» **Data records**
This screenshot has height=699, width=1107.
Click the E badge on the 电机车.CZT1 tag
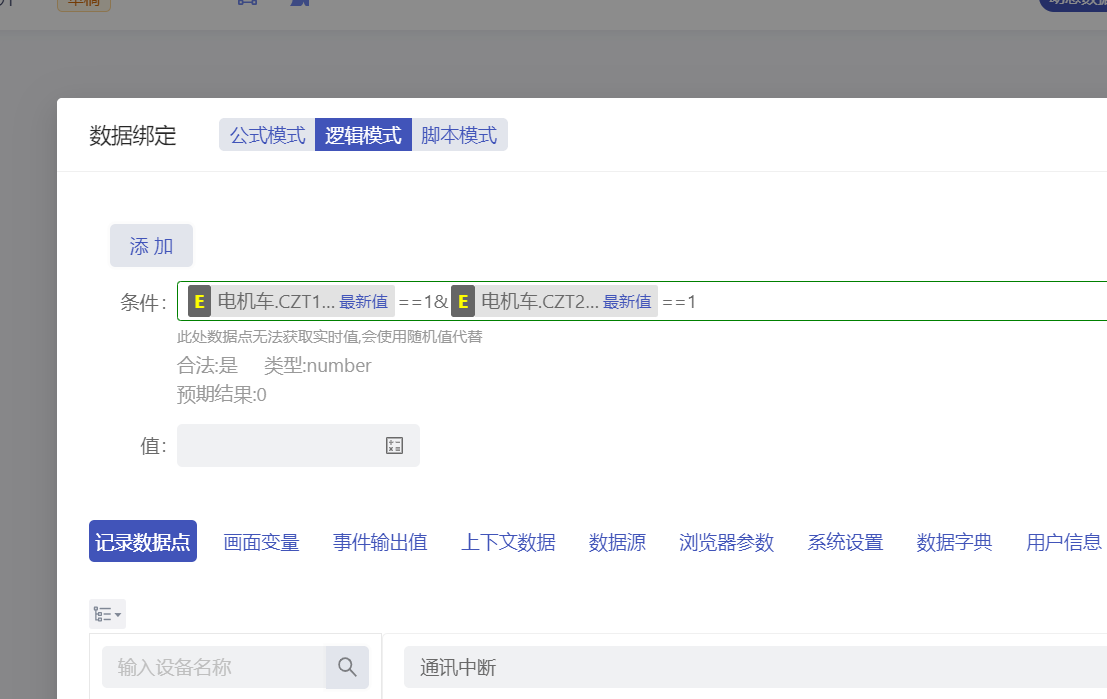click(199, 301)
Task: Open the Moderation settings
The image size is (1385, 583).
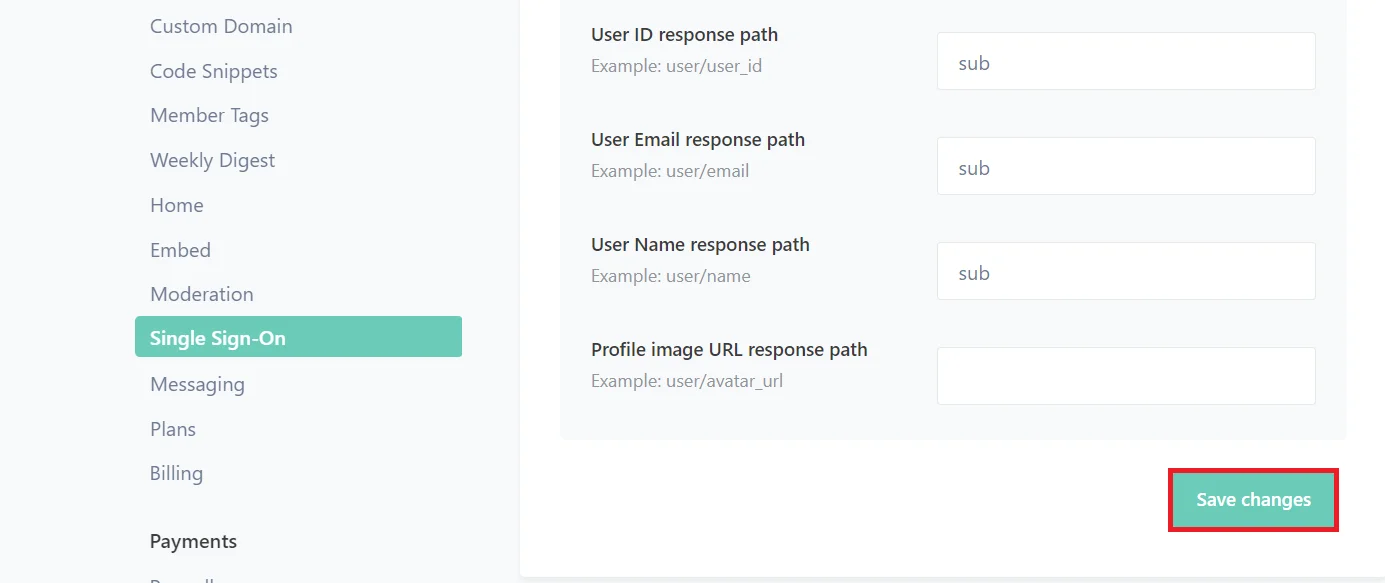Action: pos(201,294)
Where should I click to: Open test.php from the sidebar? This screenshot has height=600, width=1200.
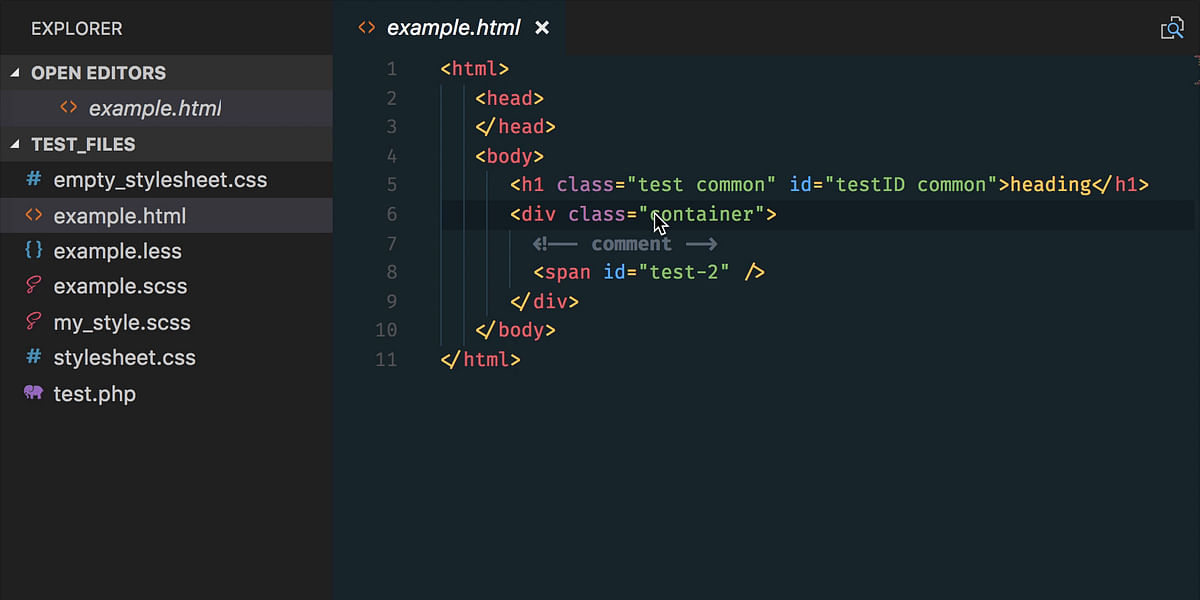point(95,393)
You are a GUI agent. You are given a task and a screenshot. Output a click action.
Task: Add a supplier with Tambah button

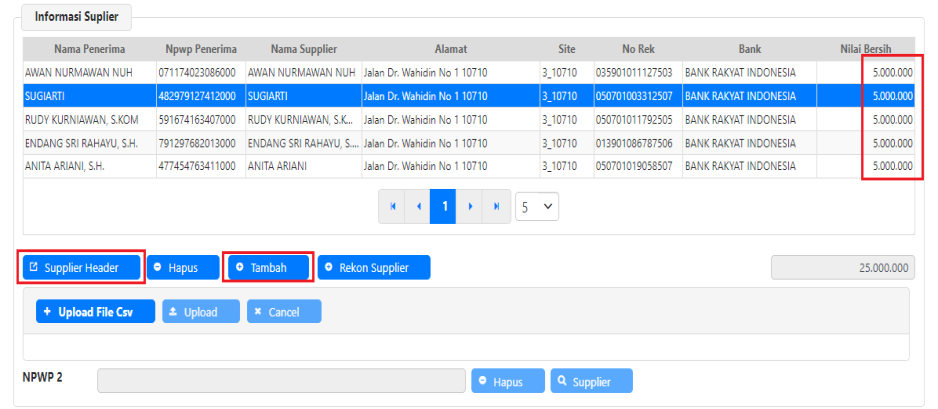(268, 268)
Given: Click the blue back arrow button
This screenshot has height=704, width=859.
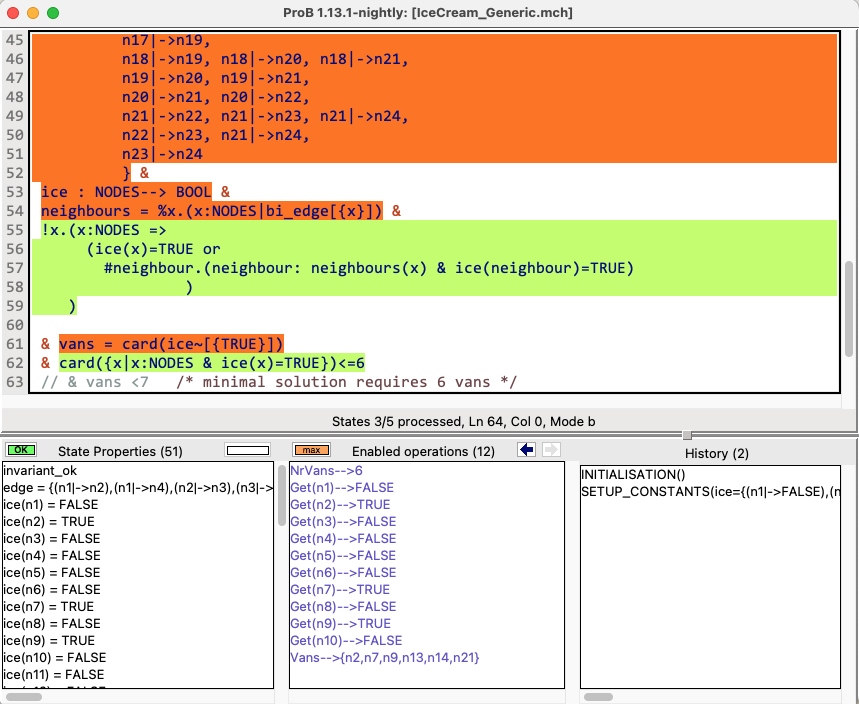Looking at the screenshot, I should coord(527,451).
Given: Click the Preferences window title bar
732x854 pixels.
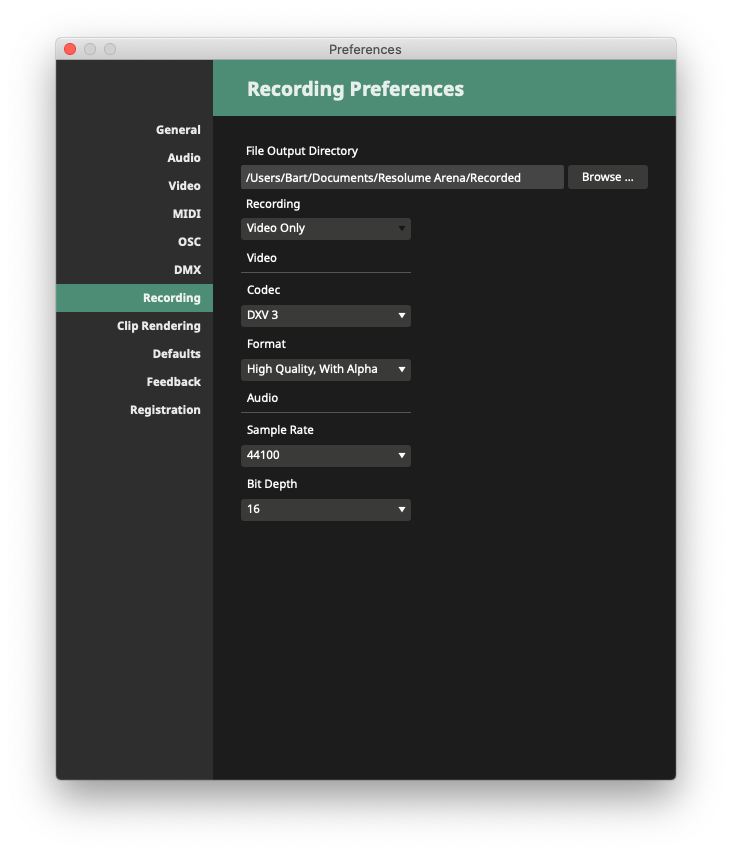Looking at the screenshot, I should coord(365,49).
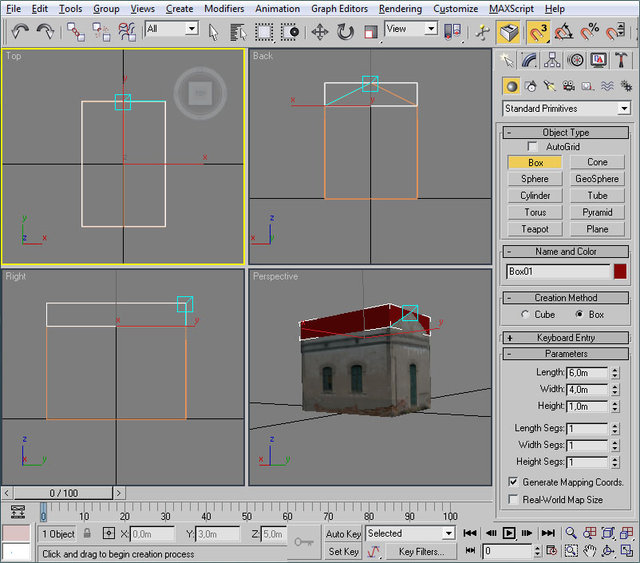This screenshot has height=563, width=640.
Task: Switch to Lights creation category
Action: point(549,86)
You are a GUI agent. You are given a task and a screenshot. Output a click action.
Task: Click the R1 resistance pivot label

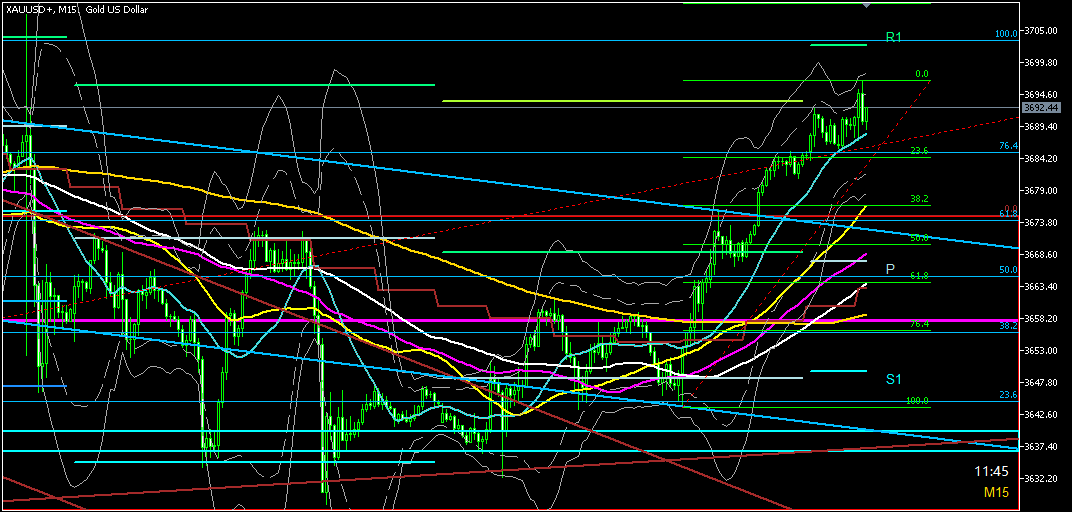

» **ASSIGNED TASK**
Every record above, copied exactly and without a single picture, makes up the answer.

» **WORKED SOLUTION**
This screenshot has height=699, width=1107.
Click the E badge on the 电机车.CZT1 tag
click(199, 301)
Task: Open the Moderation settings
The image size is (1385, 583).
Action: pos(201,294)
Where should I click to: Open test.php from the sidebar? This screenshot has height=600, width=1200.
point(95,393)
You are a GUI agent. You are given a task and a screenshot. Output a click action.
Task: Add a supplier with Tambah button

(268, 268)
Given: Click the blue back arrow button
This screenshot has height=704, width=859.
Looking at the screenshot, I should coord(527,451).
Given: Click the Preferences window title bar
732x854 pixels.
Looking at the screenshot, I should coord(365,49).
This screenshot has height=563, width=640.
Task: Switch to Lights creation category
Action: point(549,86)
You are a GUI agent. You are given a task and a screenshot. Output a click action.
Task: Click the R1 resistance pivot label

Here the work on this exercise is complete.